15/03/1985

Mars 1985 - Première permission

15.03.1985 Permission
17.03.1985 Retour de permission
22.03.1985 Permission
24.03.1985 Retour de permission


Je me rappelle de tous ces médicaments que je devais prendre ces weekends, et des retours angoissants et déprimants les dimanches soirs à l'hôpital.

07/03/1985

Mars 1985 - Angoisse maternelle

Extrait de mon dossier médical:

07.03.1985  Coup de téléphone de la mère : elle téléphone simplement pour nous signaler qu'elle trouve son fils mieux, qu'elle est assez contente, s'inquiète de savoir ce qu'on lui fait faire comme activité dans le service.  Elle rappellera. H. AUSSEDAT

28/02/1985

Février 1985 -Répit

Extrait de mon dossier médical


28.2.1985 :
Va mieux, plus cohérent. On lui redonne ses habits (Je me rappelle encore du bonheur ce jour là !), se sent beaucoup plus équilibré au niveau des horaires, il dit mieux se repérer dans le temps, dans l'espace, regard toujours fixe (surtout à cause des médicaments), persistance de réponses à côté, de barrages de la pensée . Il est très pris en charge par l'équipe qui lui fait faire des dictées, des opérations de calcul mental, des puzzles,  l’infirmier qui s'occupe personnellement de lui (à l'époque il y avait plus de personnel soignant et ils avaient du temps pour les malades), constate une nette amélioration dans la rapidité, dans la concentration et dans la cohérence. Par contre parle de sa mère, il dit ne pas l'avoir vue depuis un mois et pourtant l'équipe me signale qu'elle vient le voir très régulièrement.
Au niveau du bilan biologique, lorsqu'il était entré, présentait une hépatite virale de type A. On constate une diminution progressive des transaminases puisque les résultats du 7.1.1985 étaient les suivants :
- SGOT 111, 99 ; SGPT 393,55 ; gamma GT 61,82
Et les résultats du 21.1.1985 sont les suivants :
- SGOT : 58,35 ; SGPT : 236,10 ; gamma GT 63,80. (J’avais une hépatite C, je la soignerais définitivement en 2001 avec un traitement de cheval)
On redemande ce jour un bilan de contrôle.
Son traitement actuel est le suivant :
- PIPORTIL M2 : 3 CC + 
- PONALIDE : une ampoule une fois tous les 14 jours.
- PROMOTIL : 3 comprimés par jour
- HALDOL : 60 gouttes
- LEPTTCUR : 3 par jour
- HEPTAMYL : 150 gouttes.


H. AUSSEDAT

15/02/1985

Février 1985 - Ma réalité

La vie dans cet hôpital, qui sentait l'eau de Cologne à la lavande et le gant de toilette mal lavé, parfois la pisse, j'aurais presque pu l'aimer.  Ma réalité aussi.
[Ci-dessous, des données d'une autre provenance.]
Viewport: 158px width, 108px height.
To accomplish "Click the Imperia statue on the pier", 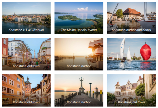I will click(82, 82).
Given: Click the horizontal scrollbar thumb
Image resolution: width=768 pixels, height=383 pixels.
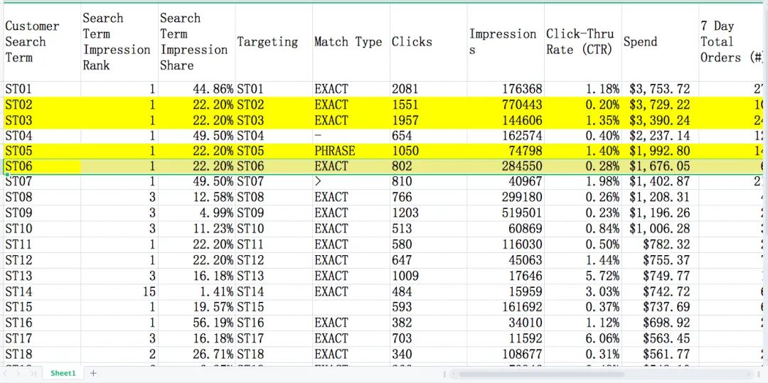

Oui, mais :



Cette chanson, je me rappelle l'avoir beaucoup écoutée et ruminée (parce que cela n'arrivait pas), lors de mon hospitalisation en 1985. Comme c'était le générique du mini-journal de Patrice DREVET





je pouvais l'écouter (au moins en partie) juste avant le repas avec mes amis les fous. Dans ce délire médicamenteux, complétement défoncé par les benzodiazépines et les neuroleptiques, j'imaginais qu'il y avait là une sorte de message qui m'était adressée. Comme m'en adressait souvent
La télé magique - 1985

04/02/1985

Février 1985 - Traitement de cheval

Je suis hospitalisé depuis un mois à l’unité 2 de l’hôpital psychiatrique du Nivolet à Chambéry. Je suis complétement défoncé par les médicaments. Je n’ai qu’un vague souvenir de cette période.

Extrait de mon dossier médical :

04.02.1985
Plus calme, est toujours très dissocié. 
Demande ce qu'il y a au programme de la société. Celle où il n'y a que des femmes, sa grand-mère, sa mère, ses sœurs .. Il montre sa cigarette en disant que c'est sa petite sœur qui fume et qu'il ne voudrait pas qu'elle finisse comme lui. On laisse le traitement inchangé.
 
H. AUSSEDAT



le 28.02.1985 on peut lire dans mon dossier médical :



... Son traitement actuel est le suivant :

- PIPORTIL M2 : 3 cc + PONAMIDE une ampoule une fois tous les 14 jours.
- PROMOTIL : comprimés par jour
- HALDOL : 60 gouttes
- LEPTICUR : 3 par jour
- HEPTAMYL : 150 gouttes


Me voici donc, moins de deux mois après mon internement, chargé comme une mule de divers psychotropes, neuroleptiques, antiparkinsoniens et autres correcteurs.
Heureusement, j'étais, à l'époque, de bonne constitution.